[from an un-mailed letter to my dearest non-biological sister, several years ago ... I wonder what would have happened had it ended up with its rightful "owner"] ..
...My life nowadays is comprised of work, reading, sleeping, and occasionally finding some kind of food. my life nowadays is not comprised of exercise or daily Bible reading or hanging out with people. I have "time," it seems, to read book after book from the library, but when it comes to reading love letters from (and about) the Creator of the universe, i throw it aside and go to sleep. . My heart is growing cold and crusty, and I don't know whether to like it or hate it. I know I ought to hate it because it says so in the Bible and all, but I'm not sure if I like it, either,. If I don't really "like it," though, the fact is still there that I am tolerating a cold heart. Or lukewarm. Or hypocritical. Or all of the above. Either way, I do not like the position I find myself in now. The thing is, I don't know where to start to change it, or to ask God to change it. My heart should be crying right now, but there are some kind of callouses growing over any tear ducts and the tears cannot escape, no matter how much I wish.

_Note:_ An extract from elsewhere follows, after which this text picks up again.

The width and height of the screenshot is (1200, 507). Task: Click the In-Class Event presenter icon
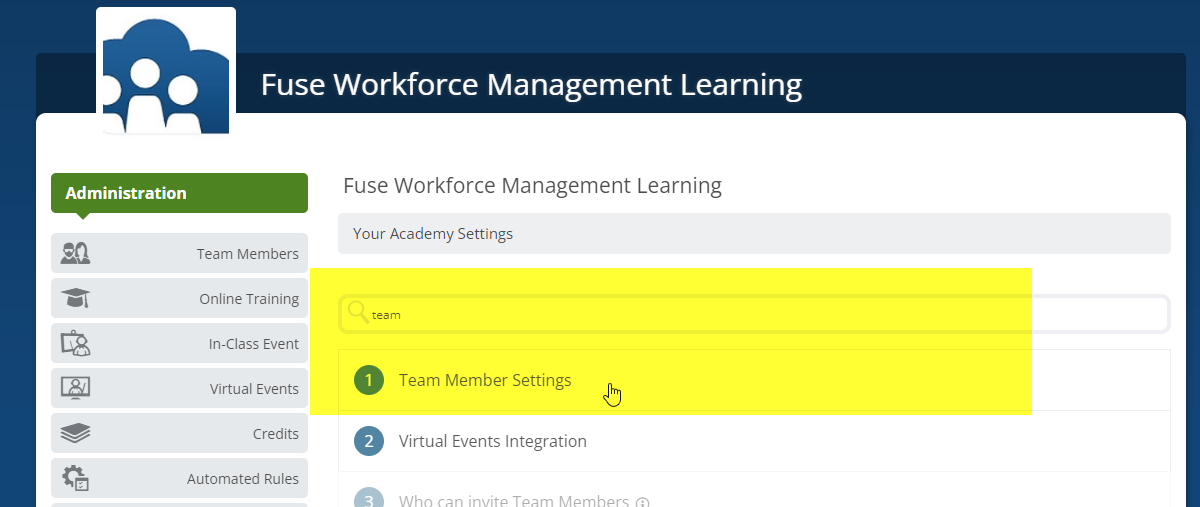[76, 343]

All this I haven't really thought about writing until now, so I suppose this letter is something of a thinking process... If you can bear reading it, maybe it will give you something to pray about. Because seriously, I don't know if I can really pray anymore. I still "talk" to God, but I don't really "listen" to Him anymore, so it's not really "talking," but more like a 3-year-old. And I don't even know if it hurts. It's like when someone's so used to pulling hot cookie sheets from the over with their hands that it doesn't hurt and they can't feel it when they go without oven mitts to take the pans from a hot oven.